Saturazioni Ciarlatane

Tempo di lettura: 2 minuti


Da Paolo Giardini

Per accorgersi che, almeno in Italia, le associazioni private chiamate “partiti” e “movimenti” politici sono organismi parassitari non c’è bisogno di arrampicarsi sugli specchi. L’ossessiva propensione a vivere di rendita “gestendo” il prossimo si trova anche nelle organizzazioni mafiose, con la differenza che in ognuna di queste l’establishment non è senza capacità di individuare al proprio interno gli inetti. Risultato: la criminalità organizzata non ha mai smesso di diffondersi con crescente abilità; in politica invece, dove s’è ingigantito il numero di politicanti capaci tutt’al più di scimmiottare ideali e valori di spessore non superiore allo slogan, hanno raggiunto l’acme della bancarotta intellettuale. L’assenza di vere idee, ideali, competenze è sostituita dalla guerriglia fatta da comparsate, tweet, post e chat. E dalla spasmodica attenzione ai sondaggi quotidiani, perché brand, sigle, casacche, statuti o non-statuti, si riesce a cambiarli rapidamente quando sembra utile. Si veda l’improvvisa fioritura di sigle partitiche e repentini ribaltamenti di posizioni spacciate fino al giorno prima come fondamenta ideologiche.

——————————

▶ _COMPITI DELL'ESERCIZIO_
[1] Rispondi brevemente a ciascun punto in base al brano sui partiti politici.
(a) Come vengono chiamate le associazioni private che il brano definisce organismi parassitari?
(b) Quale capacità possiede l'establishment delle organizzazioni mafiose?
(c) Da che cosa è sostituita l'assenza di vere idee, ideali e competenze?
[2] Prosegui il brano sui partiti politici a partire dalla sua ultima frase.

▶ _DATI FORNITI_
——————————

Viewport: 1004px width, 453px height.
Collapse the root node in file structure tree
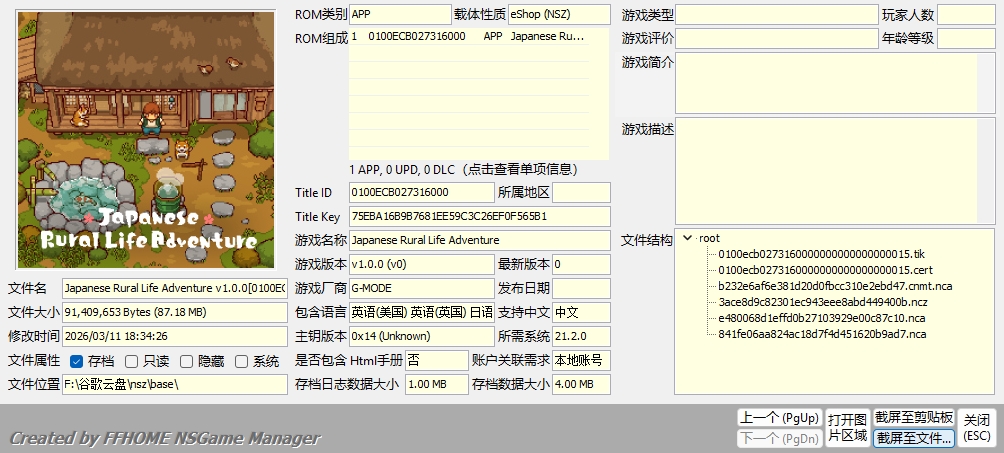coord(687,238)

——————————

▶ _RISULTATI DELL'ESERCIZIO_
[1]
(a) "Partiti" e "movimenti" politici.
(b) Quella di individuare al proprio interno gli inetti.
(c) Dalla guerriglia fatta da comparsate, tweet, post e chat, e dalla spasmodica attenzione ai sondaggi quotidiani.

[2]
Anche la nostra amministrazione, nel suo piccolo, sostiene le fatiche romane. E non inutilmente: le massaie, per esempio, potrebbero emularla convocando pure loro conferenze stampa. Per insegnare, mentre si fanno fotografare sorridenti insieme al capocondominio e i vicini di casa, la genialità del reimpiego ecologico dei materiali di risulta una volta fatto il brodo: invece di buttare nel pattume la carne di cappone e manzo, si può riutilizzarla per preparare polpette o servire pietanze di lesso, battezzandole per l’occasione “i piatti di Medoro”.
Per approfondire i dettagli comunicativi delle loro conferenze stampa le massaie farebbero bene a studiarsi quella “del “cantiere ecosostenibile” del Palaspecchi allestita giorni fa dal Comune di Ferrara. Hanno illustrato ai giornalisti che gli avanzi del cemento armato, ferro, alluminio, vetro, ecc. (rame niente, perché riciclatosi spontaneamente in precedenza), si possono vendere a chi sa riutilizzarli invece di darli ad Hera. Però, e qui sta il segreto, secondo un protocollo d’intesa!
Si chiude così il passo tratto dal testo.